Build out content that addresses your category from every angle a buyer might explore: use cases by company size, feature comparisons with named alternatives, integration guides for popular tools in your stack, implementation timelines, and pricing context.
Each of these pages creates an additional surface for AI systems to discover and extract information about your product.
This is where your SEO strategy and AI visibility strategy overlap most directly. The same comprehensive content that helps you rank for long-tail search queries also builds the topical authority that AI models evaluate when deciding whether to recommend you.
The difference is that for AI, the content needs to be self-contained and entity-clear at the paragraph level, not just optimised for a target keyword.
don’t neglect comparison and alternatives pages. When a user asks an AI engine “what are the best alternatives to X?” the models look for content that explicitly addresses that question. If you have a well-structured page comparing your product to key competitors, you dramatically increase your chances of appearing in those responses.
Step 5: Maintain explicit category and use-case positioning
Every piece of public-facing content – your website, your guest posts, your directory listings, your social profiles – should clearly and repeatedly state what your product is, what category it belongs to, and what specific problems it solves.
Our research found that well-known products disappeared from AI recommendations when their positioning didn’t clearly match the intent of the prompt.
Use the exact language your buyers use. If your customers search for “sales engagement platform,” don’t describe yourself only as a “revenue acceleration solution.”
Run your audit prompts to see what language AI engines use when describing your category, and mirror that language across your content. The same should be done with all your external sources as well.
Review your positioning quarterly as part of your AI visibility audit. Categories evolve, buyer language shifts, and new use cases emerge – now faster than ever. The startups that maintain tight alignment between their positioning and the way buyers actually ask questions will hold their AI visibility advantage over time.

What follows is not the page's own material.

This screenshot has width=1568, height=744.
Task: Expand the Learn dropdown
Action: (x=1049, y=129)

What small and new brands should do differently
If you’re a new startup with limited resources and no existing editorial footprint, the five steps above still apply – but the sequencing and emphasis should shift.

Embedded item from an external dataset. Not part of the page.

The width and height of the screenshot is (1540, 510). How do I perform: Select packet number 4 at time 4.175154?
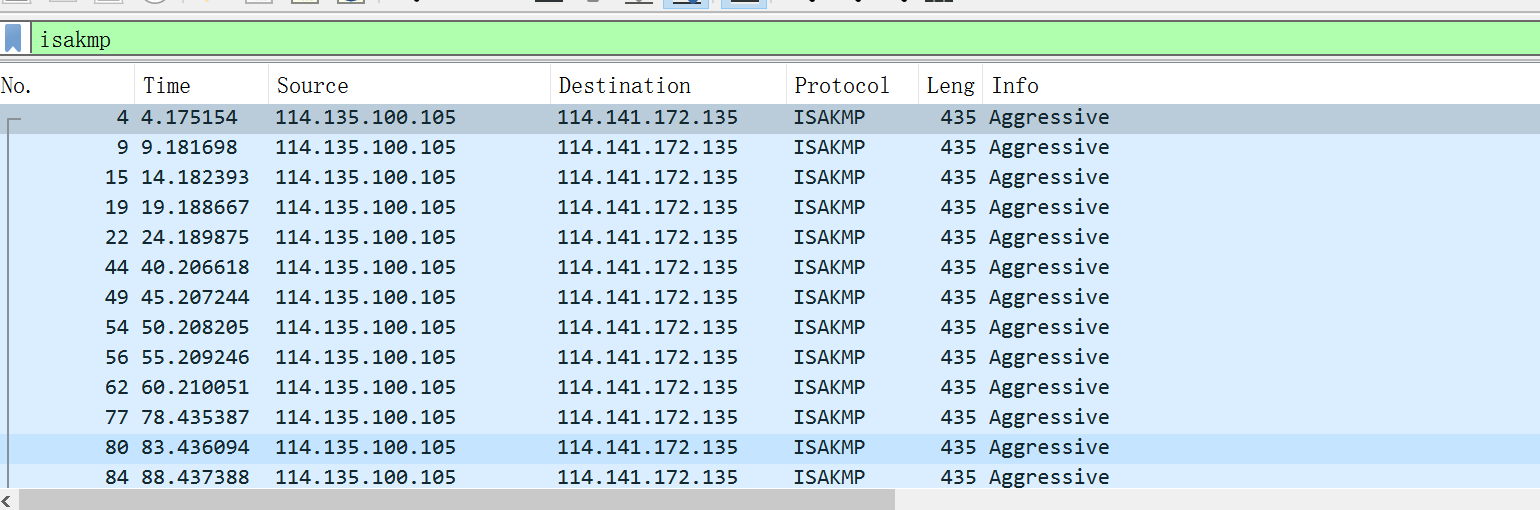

Start with entity clarity. Before you pursue any external coverage, make sure your own site unambiguously communicates what you’re.
If budget is an issue, it’s absolutely crucial to find a (sub)niche with a low editorial tax. Focus on niche specificity rather than broad category coverage.
Continue reading: What is the editorial tax (and what does it mean for GEO)?
A new brand trying to appear in AI answers for “best CRM software” will struggle against entrenched competitors with years of editorial presence. But a new brand positioning itself for a specific sub-niche – “best CRM for independent insurance agencies,” for example – has a realistic path.
AI systems respond well to specificity because it reduces ambiguity. If you’re the only product consistently described in relation to a narrow use case across a handful of sources, you have a genuine chance of appearing in AI recommendations for that query.
Build your editorial presence methodically. Prioritise getting included in niche-specific directories, industry publications, and vertical review sites before pursuing broad-market listicles. The editorial tax in broad categories is steep for new entrants. In narrow verticals, a few well-placed mentions can be enough.
Continue reading: 5 Steps to Build External Validation for AI Recommendations
Finally, invest in original research or proprietary data early. According to Yotpo, content with unique statistics or original research functions as a kind of “citation worthiness” signal in the zero-click economy.
For a new brand, publishing a credible industry survey or data report can create the kind of citable asset that earns mentions from other publications – accelerating your editorial presence and AI visibility simultaneously.